The Hics are an English Electronic band formed in London in 2012 by Sam Paul Evans and Jacob Welsh. Originally a two piece electronic indie band, the band was soon joined by Matt Knox on bass, Roxane  Barker on vocals, Geordan Reid-Campbell on guitar and David Turay on saxophone. They released their first EP, Tangle, in 2013.

History
The band members met at Pimlico School, now Pimlico Academy, whilst on the music programme. The Hics were originally formed as a two piece electronic indie band between Evans and Welsh, and were later joined by Matt Knox on bass. After feeling something was missing, they called on their old schoolmates Rox Barker, who joined as vocalist, and  Geordan Reid-Campbell, who joined as guitarist. The band met their sixth member, Saxophonist David Turay, through the Jazz scene. The Hics got their name from hickory, the wood from which some drumsticks are made.

Their first single, "Lines", was released on 30 September 2012 through their SoundCloud page. The song was soon picked up by BBC Radio 6 Music DJ Gilles Peterson, who played the song on his radio show on 6 October 2012, and later included it on his compilation Brownswood Bubblers Nine, released on 10 December 2012.

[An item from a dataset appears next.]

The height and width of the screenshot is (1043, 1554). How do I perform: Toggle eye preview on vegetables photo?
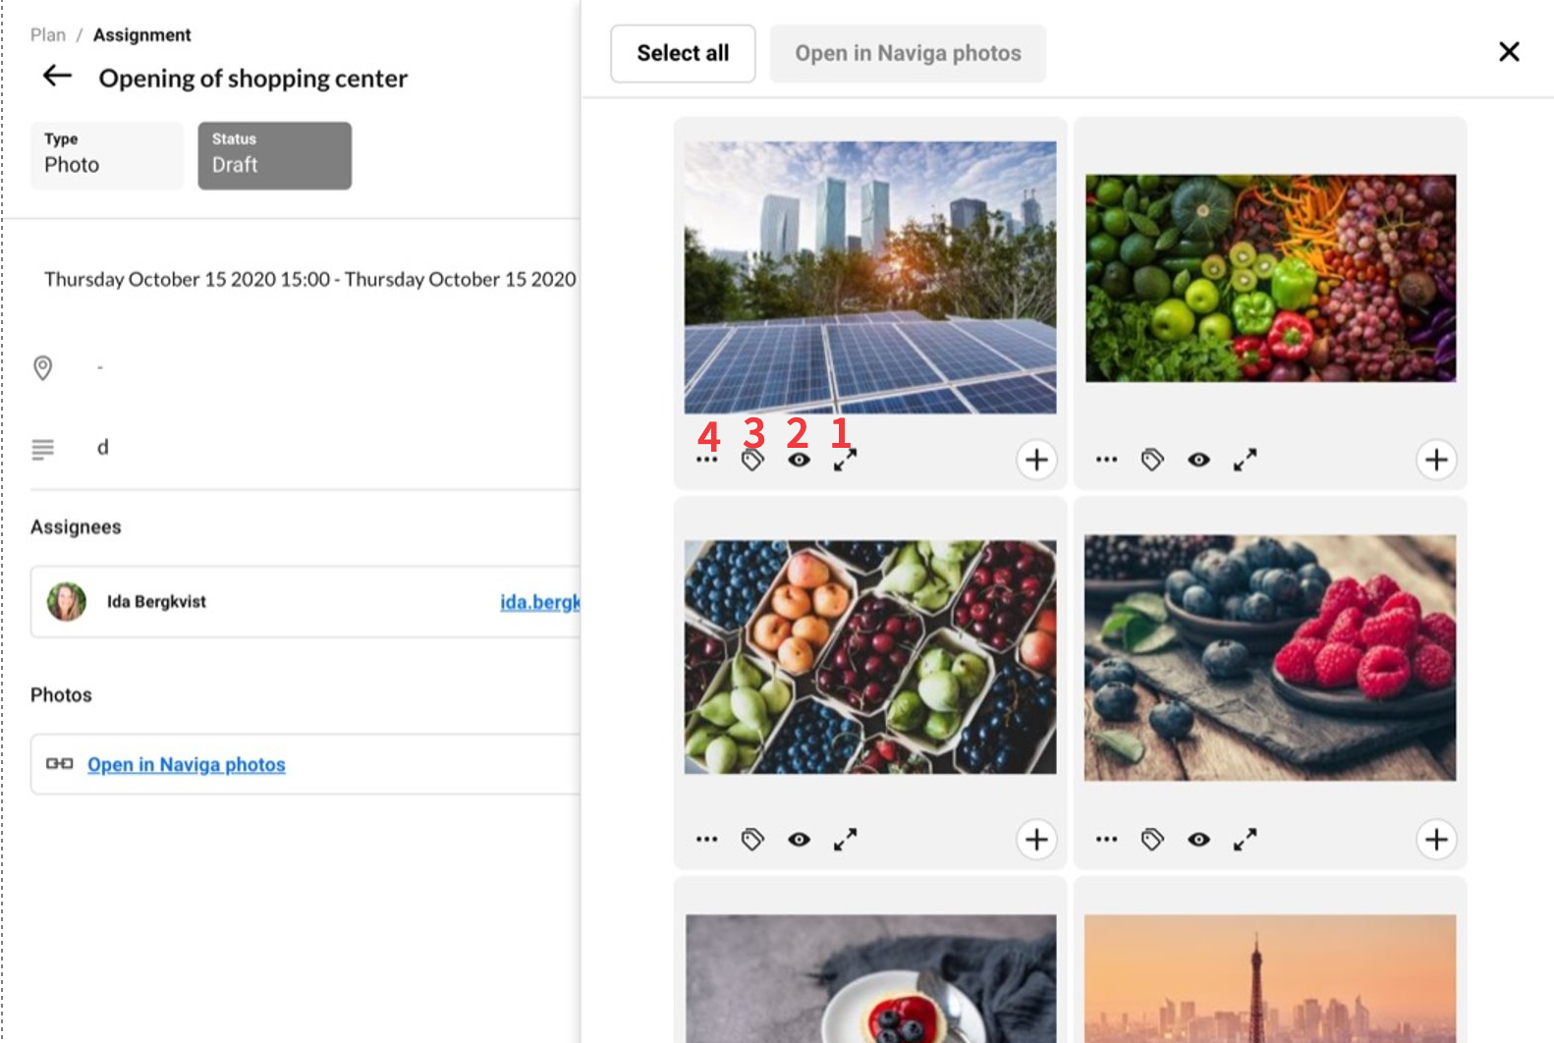pos(1198,460)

In January 2013, the band were runners-up for the Best Breakthrough Act category at Gilles Peterson's Worldwide Awards. Their second single, "Cold Air", premiered on 16 February 2013 on Gilles Peterson's BBC Radio 6 Music show. The song was released 3 days later on 19 February 2013 to The Hics' SoundCloud page. In 6 March 2013, they were mentioned in the NME magazine. They released the track "Tangle" on 8 July 2013, as a teaser for their upcoming EP of the same name, which was released on 19 August 2013. The band played their first headline show at the 750 capacity Electrowerkz in London on 1 August 2013, to a sold-out crowd. The music video for the song "Tangle", their first music video, premiered on 3 September 2013. The song "Cold Air" was featured on the in-game radio station Worldwide FM of the 2013 video game Grand Theft Auto V.

In May 2014 the band released a new song on their SoundCloud page entitled "All We'll Know". The music video for the song premiered on 9 June 2014 and the song was officially released as a single on 16 June 2014. The Hics collaborated with drummer Richard Spaven on a song entitled "Whole Other*", which was released on his album of the same name on 7 July 2014. On 19 September 2014 The Hics were filmed for an appearance on the Channel 4 Four To The Floor series, performing their latest single "All We'll Know". The episode was broadcast on 1 October. In November 2014 The Hics' Saxophone player David Turay died. In mid-2015 The Hics were signed to the OddChild Music label. The result of the Little Simz collaboration, the song "Gratitude", premiered on BBC Radio 1 on 9 September 2015. The Hics' first new material in over a year, it was released on Little Simz' debut album on 18 September 2015. In late 2015, bass player Matt Knox departed the band.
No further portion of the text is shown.